__What the task requires__. From the line that contains "Task: Tap the battery icon showing 100%" down to the final line below, please repeat each line exactly and nothing more, with no pictures.

__Data excerpts__.
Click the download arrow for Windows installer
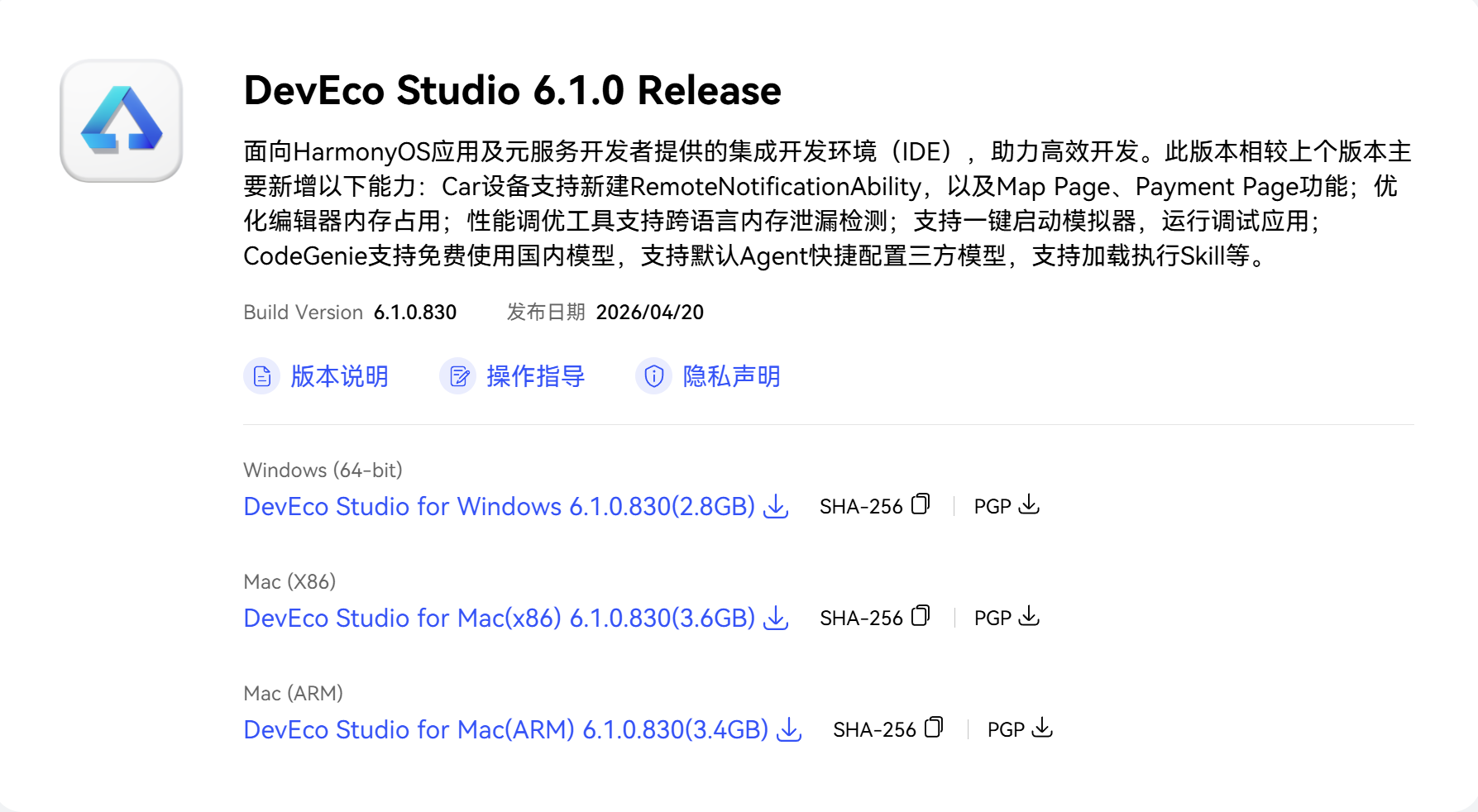 [776, 506]
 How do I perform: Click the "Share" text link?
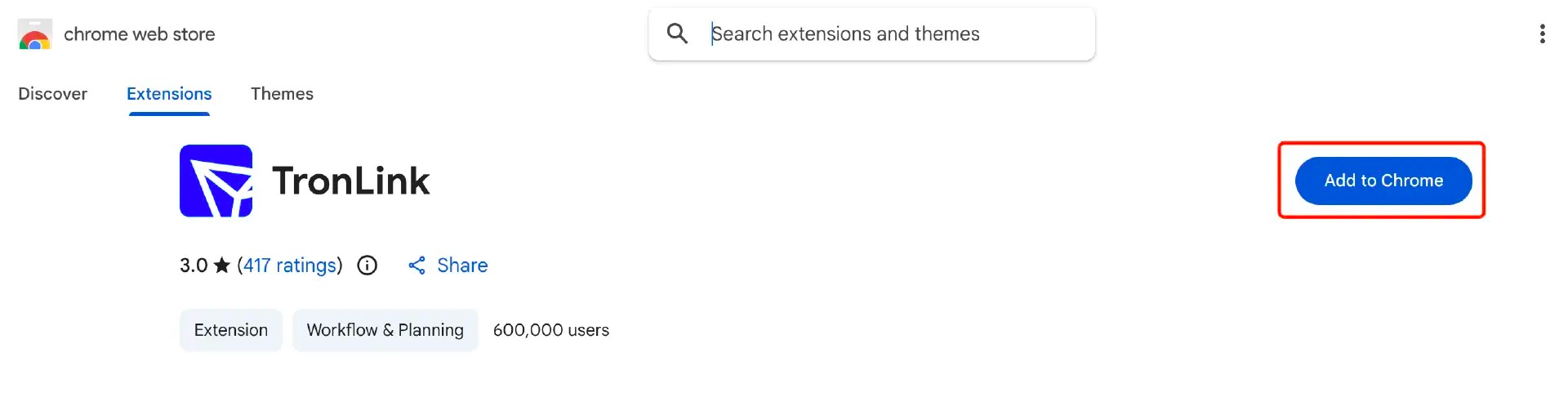pyautogui.click(x=462, y=266)
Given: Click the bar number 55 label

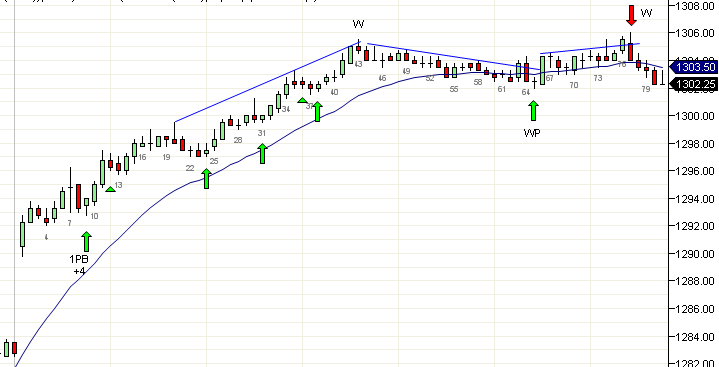Looking at the screenshot, I should (x=454, y=89).
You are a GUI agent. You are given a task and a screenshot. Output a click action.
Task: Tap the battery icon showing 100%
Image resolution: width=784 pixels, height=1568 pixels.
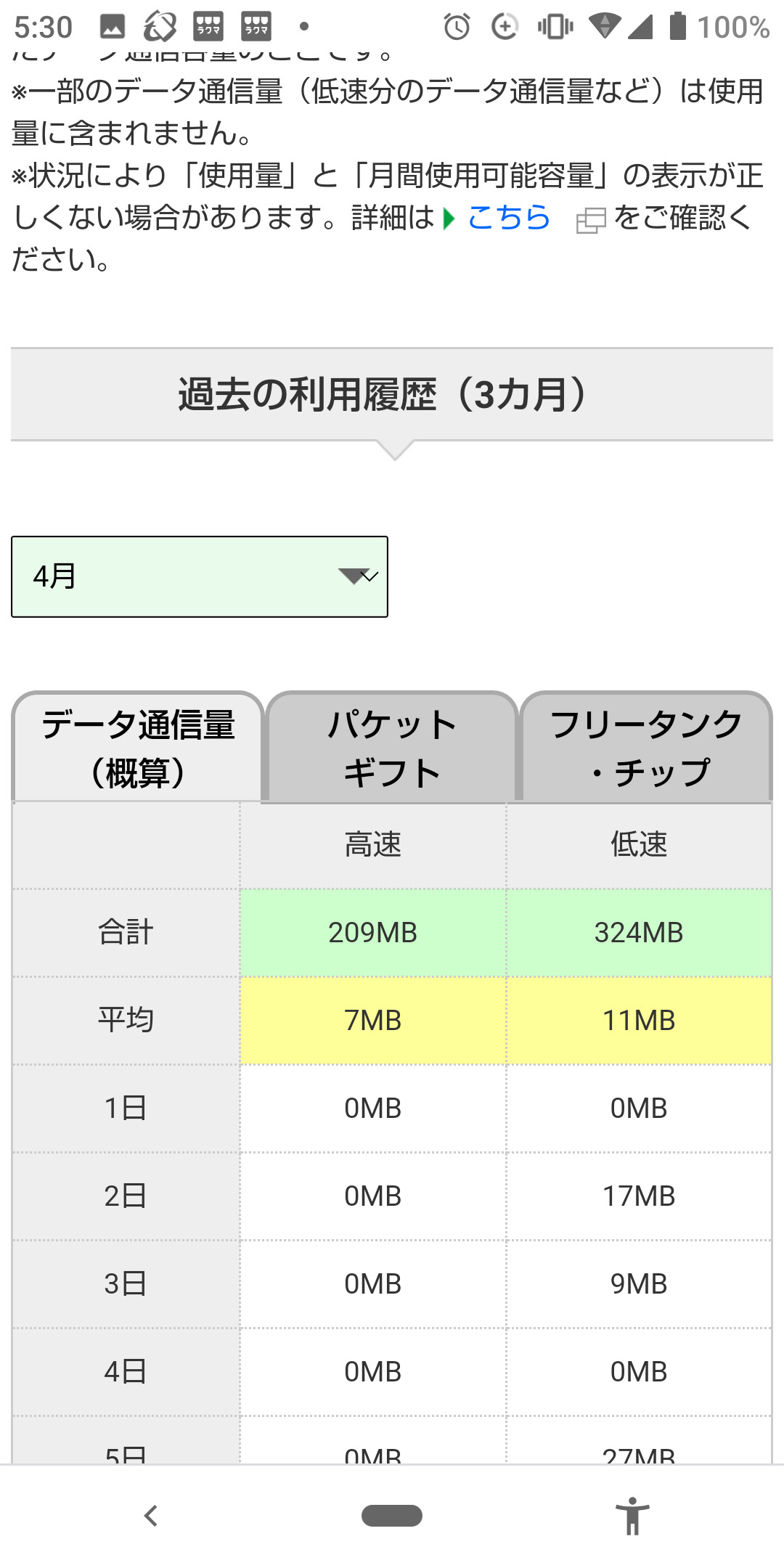point(677,26)
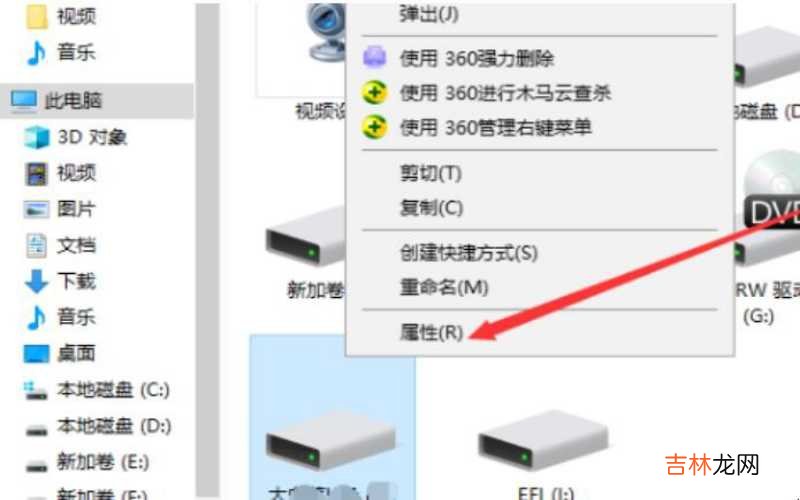The image size is (800, 500).
Task: Click 360管理右键菜单 green icon
Action: pyautogui.click(x=374, y=127)
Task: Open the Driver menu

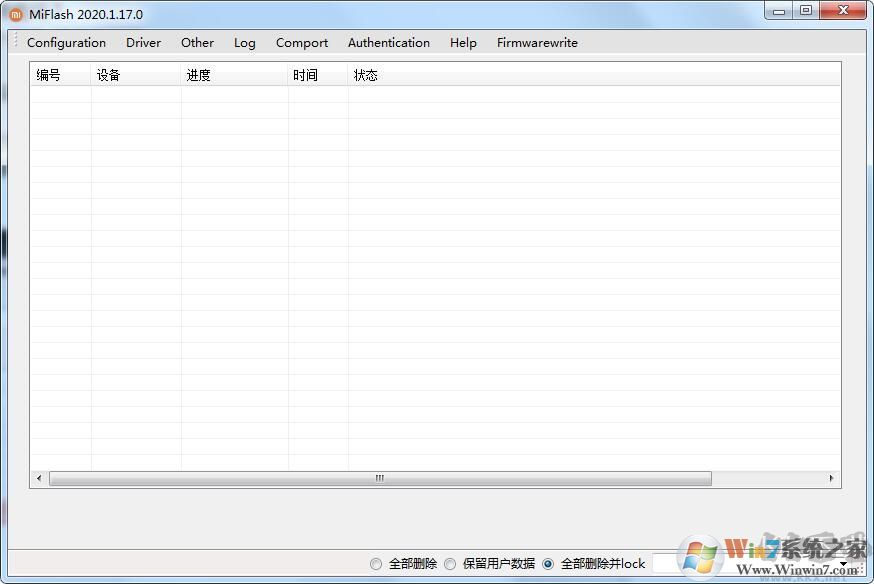Action: coord(143,42)
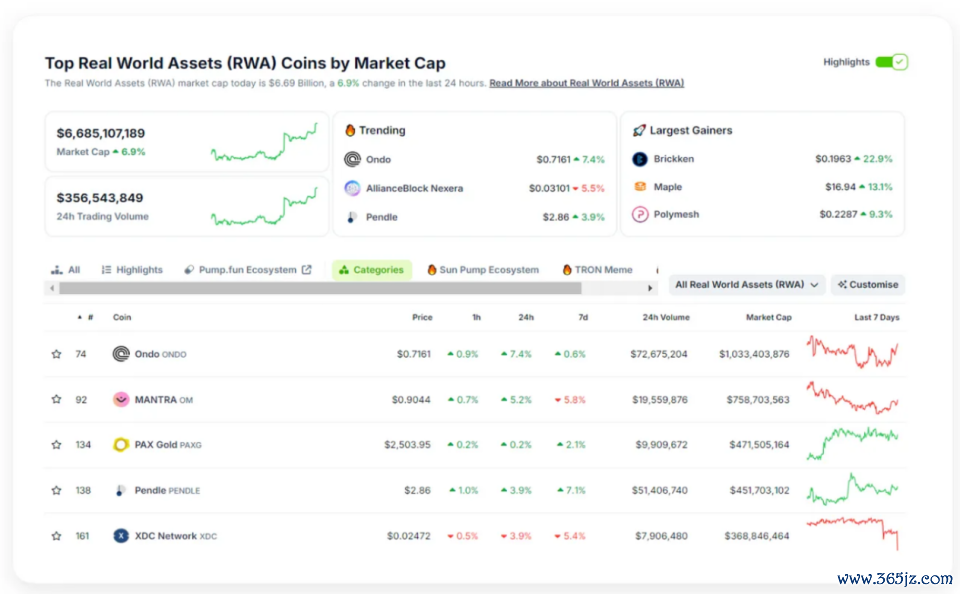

__Answer section__.
Task: Tap the battery icon showing 100%
Image resolution: width=784 pixels, height=1568 pixels.
point(677,26)
The image size is (800, 500).
Task: Click 360管理右键菜单 green icon
Action: pyautogui.click(x=374, y=127)
Task: Open the Driver menu

Action: coord(143,42)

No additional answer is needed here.